OCT in Retinal Disease

For decades, fluorescein angiography (FA) was the gold standard for imaging retinal vascular diseases, but it was invasive, time-consuming, and provided only two-dimensional vascular information without cross-sectional structural detail. Optical coherence tomography (OCT) was first demonstrated in vivo in 1993 by Huang et al. at MIT, using low-coherence interferometry to generate cross-sectional images of the retina with 10-micron resolution. Early time-domain OCT (TD-OCT) systems such as the Zeiss Stratus OCT, introduced commercially in 2002, provided the first practical tool for quantitative measurement of retinal thickness and macular morphology. The ability to visualize individual retinal layers non-invasively was immediately recognized as transformative for understanding diseases like diabetic macular edema and age-related macular degeneration.

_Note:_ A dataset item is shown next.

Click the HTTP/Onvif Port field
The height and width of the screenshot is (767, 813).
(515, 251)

Spectral-domain OCT (SD-OCT), introduced commercially around 2006, represented a quantum leap with 100x faster scanning speeds and 5-micron axial resolution, enabling three-dimensional volumetric imaging of the retina. SD-OCT became integral to the anti-VEGF treatment paradigm for wet AMD and diabetic macular edema, with clinical trials including CATT and Protocol T using OCT-defined endpoints to guide treatment decisions. The technology transformed glaucoma management by enabling precise measurement of retinal nerve fiber layer and ganglion cell complex thickness for early detection of structural damage before visual field loss. By 2010, OCT had become the most frequently performed ophthalmic imaging test, fundamentally changing how retinal disease is diagnosed and monitored.

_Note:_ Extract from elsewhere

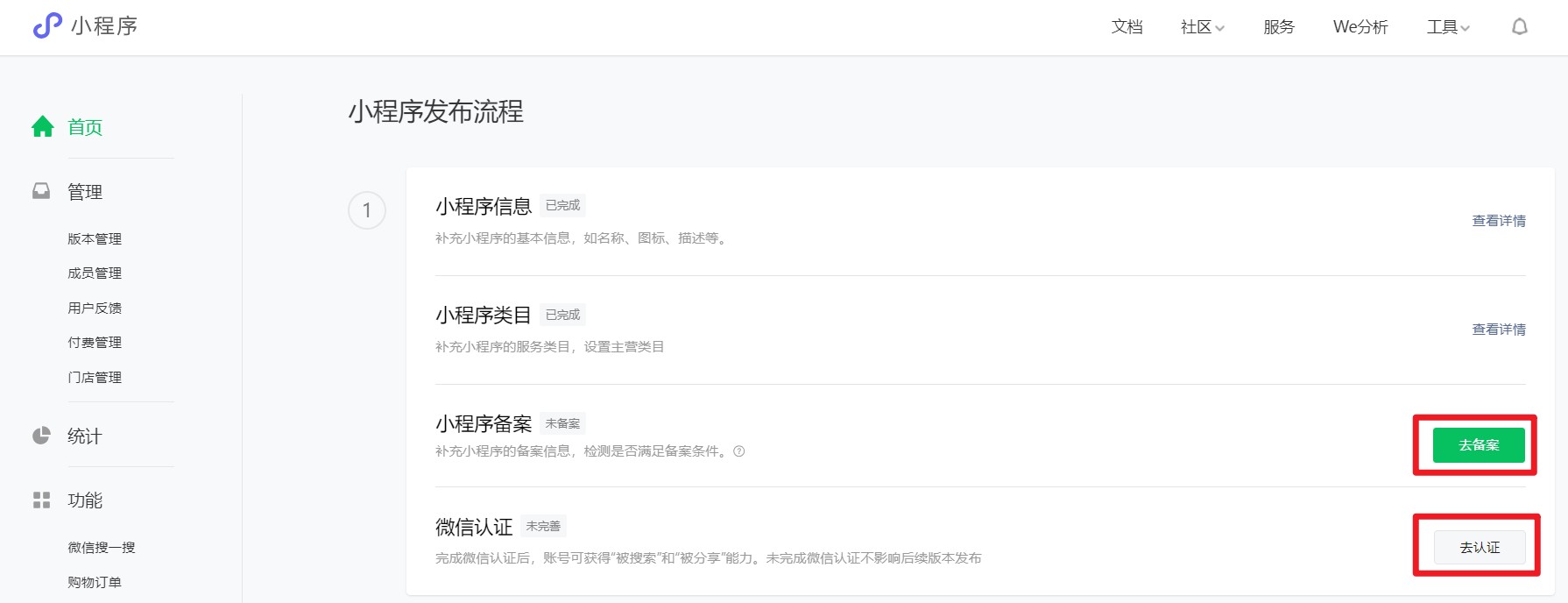Select the 首页 home icon
The height and width of the screenshot is (603, 1568).
pyautogui.click(x=43, y=127)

OCT angiography (OCTA), available commercially from 2014, provided non-invasive visualization of retinal and choroidal vasculature without dye injection, partially replacing fluorescein angiography for many indications. Swept-source OCT (SS-OCT) pushed imaging deeper through the choroid with 1050nm wavelength sources and even faster scan rates. AI-enhanced OCT analysis emerged as a major research focus, with DeepMind/Moorfields demonstrating in 2018 that deep learning could diagnose over 50 retinal conditions from OCT scans with accuracy matching expert specialists. Retinal layer biomarkers—such as ellipsoid zone integrity, hyperreflective foci, and subretinal fluid volume—became recognized as predictive markers for treatment response and disease progression.

OCT is now embedded in virtually all ophthalmic clinical practice guidelines as an essential diagnostic and monitoring tool. The AAO Preferred Practice Patterns for AMD, glaucoma, and diabetic eye disease all incorporate OCT-guided treatment algorithms. The International Council of Ophthalmology recommends OCT as the primary imaging modality for monitoring anti-VEGF therapy. NICE guidelines incorporate OCT central subfield thickness as a treatment initiation and retreatment criterion for macular diseases. Guidelines increasingly recognize OCT biomarkers as valid surrogate endpoints in clinical trials.

OCT technology continues to evolve rapidly. Home OCT monitoring devices (Notal Vision, ForeseeHome OCT) are being developed to enable patients with wet AMD to self-monitor between clinic visits, potentially detecting disease reactivation earlier. Visible-light OCT promises even higher resolution for superficial retinal layers. AI-powered OCT analysis is moving toward predicting disease conversion (dry-to-wet AMD, diabetic retinopathy progression) before clinical signs are apparent, enabling preventive treatment. Widefield OCT systems can now image the entire posterior pole in a single scan. The integration of OCT with other imaging modalities and electronic health records through AI platforms is creating a comprehensive retinal digital twin for each patient.